Transcribe the entries exactly as they stand below, passing over any picture.
+ + +
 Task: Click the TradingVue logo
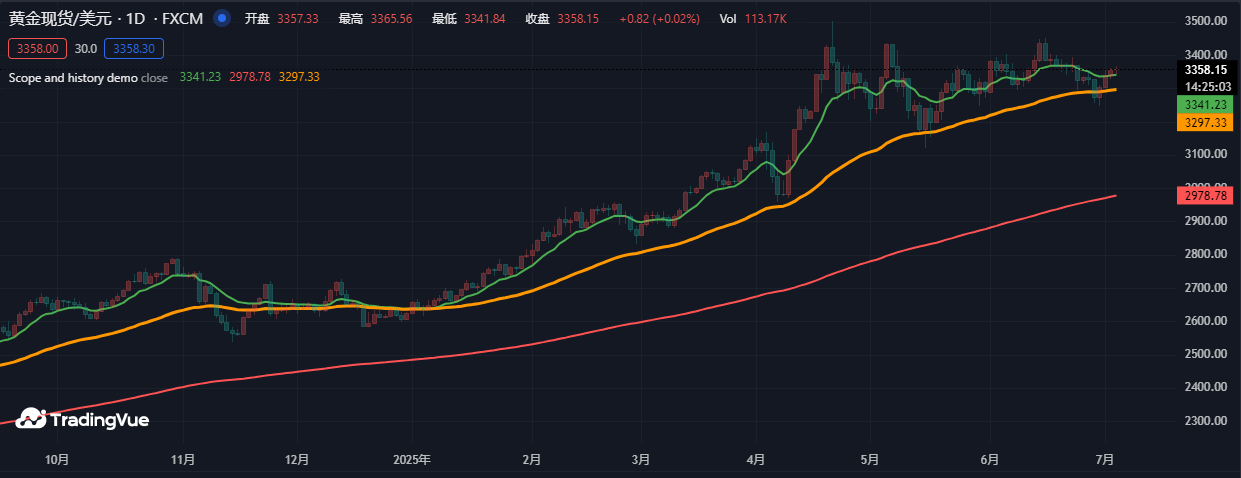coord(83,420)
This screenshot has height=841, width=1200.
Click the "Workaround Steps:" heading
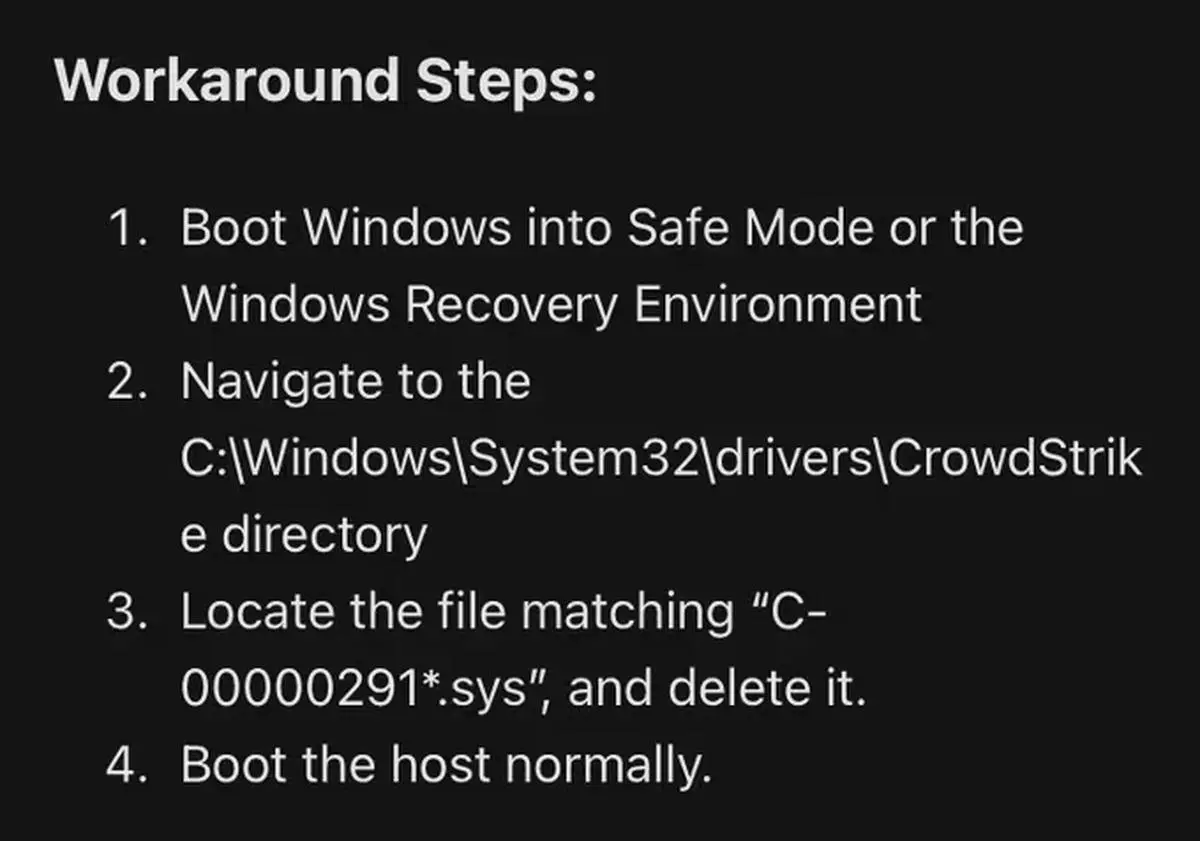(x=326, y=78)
+ + +
RESPONSE TO THE TASK –
 Task: Click the TradingVue logo
coord(83,420)
This screenshot has height=841, width=1200.
Click the "Workaround Steps:" heading
(x=326, y=78)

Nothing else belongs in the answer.